桑田さんにとってMさんは特別な存在

「桑田さんが小さいころ、実家の風呂のボイラーが壊れることがよくあって、Mさんの家で風呂に入れてもらっていたことがありました。

 彼が桑田さんの頭を洗ってあげたそうなのですが、めんどくさいからとシャンプーは使わず石けんを頭にこすりつけながら、身体と同じようにゴシゴシ洗っていたんだとか」 

 幼いころの桑田は少々やんんちゃだったようで、“兄”を困らせることもあった。

2人で茅ヶ崎海水浴場に遊びに行ったとき、浜辺でひとりで遊んでいた桑田さんが、ちょっと目を離した隙に行方不明になってしまったそうです。まだ中学生だったMさんは彼がいなくなったことに慌てて、血の気が引いたそうです。幸い、すぐに見つかったみたいですけどね」(井出隊長)

 生前、多くの人に“あっこちゃん”の愛称で親しまれていたMさん。実は、そのニックネームの名付け親は桑田だったという。

「2人がまだ子どものころに、『ひみつのアッコちゃん』 (テレビ朝日系)というテレビアニメが流行(はや)っていたのですが、Mさんがその中に出てくるキャラクターと似ていたので、“あっこちゃん”と名付けたそうなんですよ。

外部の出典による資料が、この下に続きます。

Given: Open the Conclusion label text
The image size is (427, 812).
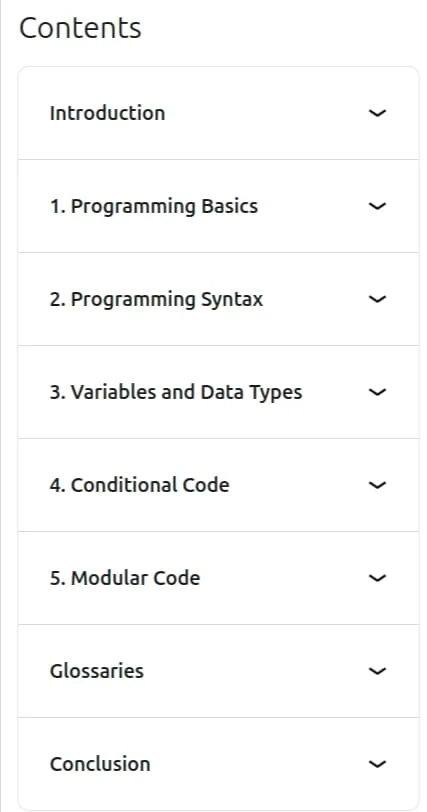Looking at the screenshot, I should coord(100,764).
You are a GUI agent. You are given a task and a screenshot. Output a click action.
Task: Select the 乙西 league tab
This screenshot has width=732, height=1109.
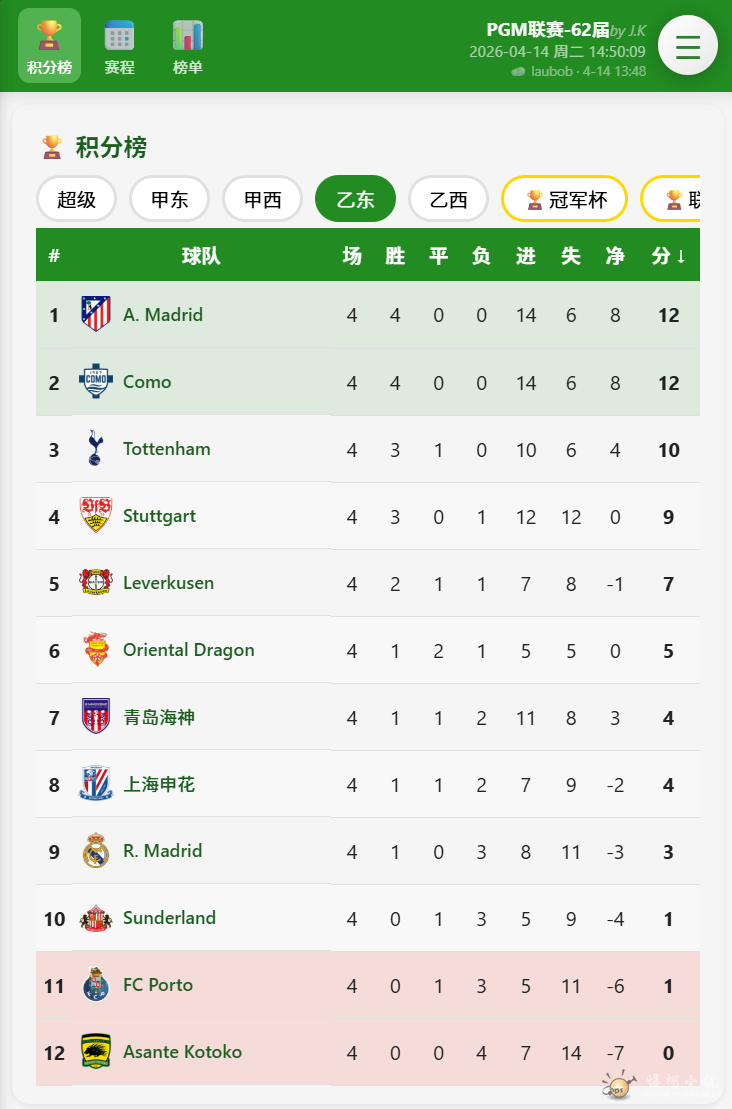tap(448, 199)
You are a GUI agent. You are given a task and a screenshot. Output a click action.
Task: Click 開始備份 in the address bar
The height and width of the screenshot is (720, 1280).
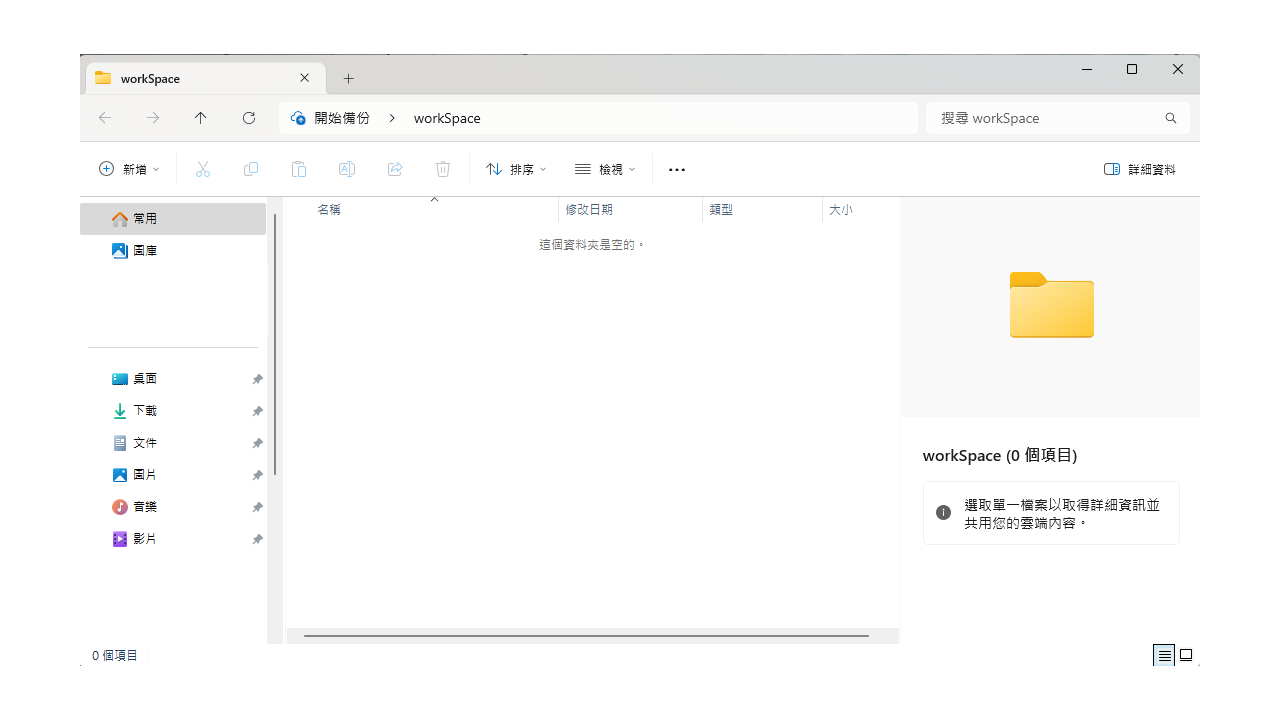pos(341,118)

 先日も、高校野球の神奈川県大会で母校の鎌倉学園が決勝に進んだ際には、自らのヒット曲をからめたお祝いメッセージを送りました。デビューして40年を迎えた今でも“遊び心”を忘れない桑田さんですが、幼少期からその片鱗(へんりん)を見せていたんですね」(前出・Mさんの知人)

 サザンオールスターズは今年の6月25日でデビュー40周年を迎えた。'78年6月25日にシングル『勝手にシンドバッド』を発売して以来、日本の音楽界をリードし続けてきたバンドである。

「'79年にリリースした『いとしのエリー』で人気ロックバンドとしての地位を確立します。'00年の『TSUNAMI』が自己最高セールスを記録し、第42回日本レコード大賞を受賞。

 今年の6月25日と26日には、NHKホールでキックオフライブ2018『ちょっとエッチなラララのおじさん』を開催しました。8月1日には、数々の名曲と新曲3曲が収録されたアルバム『海のOh'Yeah!!』をリリースします。さらに、来年春には全国ドーム・アリーナツアーを行うことが決定していますよ」(レコード会社関係者)

 長いバンドの歴史の中には、活動休止の期間もある。

「'08年8月に史上初の日産スタジアム4DAYS“『真夏の大感謝祭』30周年記念LIVE”を開催してサザンは無期限活動休止期間に入りました。その後、桑田さんの食道がんが発覚しますが見事に復活。デビュー35周年の'13年に5年間の沈黙を破り、シングルリリースと野外スタジアムツアーを敢行しましたよ」(音楽誌ライター)

 サザンのリーダーとして多忙な日々を送りながらも、たびたび茅ヶ崎を訪れてはMさんのもとに顔を出していた。そんな彼の体調に異変が訪れたのが昨年のこと。せきこんでいる姿を見た桑田は心配して、今年の3月に都内の病院に連れていった。

「8年前に食道がんと診断された桑田さんが通った病院です。彼は転移もなく復帰できたので、“兄貴”にも紹介したんでしょう。でも、Mさんの肺腺がんは手の施しようがないくらい進んでいました。

 桑田さんは何度も見舞いに来ていたみたいです。サザンオールスターズの40周年で忙しかったはずですが、苦しむMさんのことを思うといてもたってもいられなかったんでしょうね」(前出・芸能プロ関係者)

'08年8月に『日産スタジアム』で行われた30周年記念ライブでは、メンバー全員が喜びに満ちていた

茅ヶ崎に戻った桑田

 自分ががんを克服しただけに、桑田はMさんの回復を信じていた。しかし、肺腺がんが彼の命を奪ってしまう。